第2話
第二章「監視の眼差し」
――王宮・監査室配属棟、ブリジット私室
扉を閉め、静かに鍵をかける。カチリ、と金属音がして、外の喧騒がすっと遠のいた。
「……はぁー……」
ブリジットは思わず大きく息を吐いた。先ほどまでのマルセロとの対面の緊張が、ようやくほどけていく。
「マジで胃がキリキリする……あんなに整ってて無駄のない人、初めて見たよ……」
脱力するようにベッドに腰を下ろすと、制服の袖をくるくると巻き上げ、手のひらを天井に向けてかざす。
「さてと、念のため……」
彼女は軽く詠唱を唱えると、空気がひたりと動いた。音もなく、視界に薄い靄のような魔力の幕が張られていく。

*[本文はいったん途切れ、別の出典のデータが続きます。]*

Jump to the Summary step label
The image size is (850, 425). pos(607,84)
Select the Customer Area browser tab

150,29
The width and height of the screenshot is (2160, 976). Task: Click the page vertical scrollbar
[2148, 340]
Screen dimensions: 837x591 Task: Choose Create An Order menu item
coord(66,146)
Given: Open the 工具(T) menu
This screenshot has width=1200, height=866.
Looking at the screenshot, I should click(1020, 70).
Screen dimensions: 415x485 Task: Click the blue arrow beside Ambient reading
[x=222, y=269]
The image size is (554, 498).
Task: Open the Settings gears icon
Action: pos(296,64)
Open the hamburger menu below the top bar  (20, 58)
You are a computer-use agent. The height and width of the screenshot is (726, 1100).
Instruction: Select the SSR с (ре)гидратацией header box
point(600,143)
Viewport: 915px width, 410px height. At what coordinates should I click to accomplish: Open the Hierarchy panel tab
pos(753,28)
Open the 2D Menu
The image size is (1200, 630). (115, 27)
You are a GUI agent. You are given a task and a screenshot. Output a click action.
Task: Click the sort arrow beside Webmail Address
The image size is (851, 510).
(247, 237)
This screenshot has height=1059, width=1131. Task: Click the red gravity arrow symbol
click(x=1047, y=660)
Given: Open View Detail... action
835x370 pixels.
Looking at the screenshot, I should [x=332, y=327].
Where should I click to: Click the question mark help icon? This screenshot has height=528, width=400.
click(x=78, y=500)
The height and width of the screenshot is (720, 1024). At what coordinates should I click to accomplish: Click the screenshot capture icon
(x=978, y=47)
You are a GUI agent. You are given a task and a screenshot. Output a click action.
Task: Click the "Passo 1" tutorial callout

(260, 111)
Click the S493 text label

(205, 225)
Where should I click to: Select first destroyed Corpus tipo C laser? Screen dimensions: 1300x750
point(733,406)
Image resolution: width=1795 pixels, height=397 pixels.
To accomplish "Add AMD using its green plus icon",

《結界術式:第三階層。範囲限定・認識遮断・音響遮断》
部屋全体が、外界から完全に切り離されたような静寂に包まれる。
「うん、よし。これなら監査室の連中でも感知できないはず」
ブリジットの口元が、ようやくほんの少し緩んだ。
彼女の手元には、先ほど渡された一通の封筒がある。重く、無地で、差出人の名すら記されていない。ただ、裏面に王印と、それを横切るように朱の封蝋がひとつ――この国で最上級の機密文書に使われる形式。
(王印の上に、さらに補助封印まで……本気じゃん)
指先に魔力を集めると、蝋の封がふっと音もなく霧散した。簡易封印の解除はお手のものだ。けれど、これは簡単な任務じゃないと知っている。
彼女の中で、軽口のような思考はすっと影を潜める。
封を切り、ゆっくりと中身を取り出す。
一枚の手紙。そして、見慣れぬ黒い薄型の結晶媒体。
手紙の筆跡は細く、美しい。だがそれ以上に、そこに書かれていた一文が、彼女の目を射抜いた。
文章を追いながら、ブリジットの表情が次第に引き締まっていく。
彼女の瞳が細められ、口元がきゅっと一文字に結ばれた。軽口も、気の抜けた独り言もない。ただ、静かな緊張と、強い意志の光だけが残る。
「……了解しました、陛下」
ひとこと、小さく呟く。
その声には、年齢に似つかわしくない重さがあった。
文書を再び封筒に戻すと、結晶媒体を小さな専用の収納具に収め、制服の内ポケットにしまい込む。
結界を解くと、空気が一気に元の世界に引き戻されたような錯覚に包まれる。壁の向こうに誰かの足音、窓の外から聞こえる鳥の声、微かな風の音。それらを感覚に受け止めながら、ブリジットはゆっくりと立ち上がった。
監査室。
国家の中枢にありながら、どの局にも属さず。
その存在意義は、**「誰の味方でもないこと」**にある。
ゆえに、王がその力を動かすときは――それは国家の深部で、何かが動き出した証でもある。
(アビュッソス――その関係者に接触せよ、か)
心の中で一度だけその名を反芻し、彼女は部屋を出た。
表情には、もう先ほどのような緊張や疲れはない。
あるのは――
ただ、職務に臨む者の、冷静で揺るぎない眼差しだった。